Kimberly Koerth, 15, will graduate this Saturday from Central Arizona College, where she'll receive her Associate's degree. The following Monday, the newly minted graduate will head back to her high school classroom -- with a college degree.
The soon-to-be double graduate with a 4.0 GPA won't be a high school student for long though. She's set to graduate in two weeks from the Casa Grande, Ariz. high school.
"It's kind of crazy, but I'm excited for the future and everything," she said.
"I didn't know I could graduate that fast,[but] it was actually really easy and I enjoyed the challenge of college classes," she said. "I don't want to be bored in the classroom."
The teen, who skipped a grade in elementary school, started her college studies at age 12 after teachers said she was ready for advanced math courses that the school couldn't offer.

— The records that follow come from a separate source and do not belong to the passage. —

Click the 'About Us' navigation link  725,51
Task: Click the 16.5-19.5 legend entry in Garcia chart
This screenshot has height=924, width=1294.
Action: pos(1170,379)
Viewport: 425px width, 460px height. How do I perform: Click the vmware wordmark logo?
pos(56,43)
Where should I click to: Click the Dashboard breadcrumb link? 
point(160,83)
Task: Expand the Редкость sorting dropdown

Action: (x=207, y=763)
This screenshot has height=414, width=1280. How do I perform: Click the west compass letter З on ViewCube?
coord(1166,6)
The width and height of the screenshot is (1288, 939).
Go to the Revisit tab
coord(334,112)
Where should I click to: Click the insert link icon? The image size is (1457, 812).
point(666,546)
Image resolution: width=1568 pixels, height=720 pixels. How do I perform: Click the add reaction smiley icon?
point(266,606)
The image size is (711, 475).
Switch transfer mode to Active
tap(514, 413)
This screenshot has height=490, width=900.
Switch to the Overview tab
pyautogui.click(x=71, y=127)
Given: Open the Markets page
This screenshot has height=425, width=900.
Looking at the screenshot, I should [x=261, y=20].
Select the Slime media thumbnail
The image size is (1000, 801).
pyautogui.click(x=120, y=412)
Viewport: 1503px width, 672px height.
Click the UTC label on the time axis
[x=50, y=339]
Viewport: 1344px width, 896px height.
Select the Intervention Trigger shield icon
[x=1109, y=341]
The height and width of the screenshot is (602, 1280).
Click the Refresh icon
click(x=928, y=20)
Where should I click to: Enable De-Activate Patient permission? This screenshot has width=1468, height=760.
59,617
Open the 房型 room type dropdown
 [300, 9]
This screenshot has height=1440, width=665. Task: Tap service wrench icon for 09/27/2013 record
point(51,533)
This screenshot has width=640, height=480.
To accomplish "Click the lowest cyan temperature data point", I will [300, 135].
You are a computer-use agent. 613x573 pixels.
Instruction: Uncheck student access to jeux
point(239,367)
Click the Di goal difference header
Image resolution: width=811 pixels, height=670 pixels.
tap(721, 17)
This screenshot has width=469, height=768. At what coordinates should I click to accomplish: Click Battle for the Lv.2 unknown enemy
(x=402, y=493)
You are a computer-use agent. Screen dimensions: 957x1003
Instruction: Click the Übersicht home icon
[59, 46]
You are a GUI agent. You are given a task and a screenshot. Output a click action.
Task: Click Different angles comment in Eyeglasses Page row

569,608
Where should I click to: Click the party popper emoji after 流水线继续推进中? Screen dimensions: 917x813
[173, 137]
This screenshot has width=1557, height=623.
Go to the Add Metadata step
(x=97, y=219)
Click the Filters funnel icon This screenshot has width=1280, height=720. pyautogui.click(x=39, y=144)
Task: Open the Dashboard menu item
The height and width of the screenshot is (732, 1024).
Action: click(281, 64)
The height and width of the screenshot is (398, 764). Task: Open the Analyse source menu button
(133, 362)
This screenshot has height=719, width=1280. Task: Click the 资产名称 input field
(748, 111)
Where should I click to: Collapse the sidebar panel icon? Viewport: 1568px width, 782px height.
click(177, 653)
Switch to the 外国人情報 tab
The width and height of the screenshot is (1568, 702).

When she entered high school, the credits she had earned at Central Arizona College were also counted towards her high school studies.
"She's very intelligent and this [situation is] very unusual," said Doris Helmich, president of Central Arizona College. "On occasion we have students who will complete high school and college together but not to this extent."
The majority of the 100 students in Arizona's Pinal County who participate in the concurrent enrollment program will leave high school with two years of college behind them, Helmich said.
The community college pays the tuition of students who qualify, beginning during their junior year of high school, and it requires them to attend classes on campus. Helmich said she realizes the program isn't for everyone.
"What it does is it takes motivated, committed students while they're in high school through a college program," she said, adding that the school meets with prospective students and parents to determine who would be a good fit.
After hitting two milestones that don't usually happen until after a person has a driver's license, Koerth is ready to aim for another.
She'll be attending Arizona State University's Walter Cronkite School of Journalism and Mass Communication in the fall, where she plans to obtain both her bachelor's and master's degrees through a joint program by the time she is 18.
Even though she's three years younger than most college freshmen, Koerth will be living in a college dormitory, possibly with a roommate. The precocious student said she has no regrets about leaving behind high school at 15.
"Education comes first for me, then volunteering at different service organizations, then fun time," she said. "I know I'll have enough of that in the future."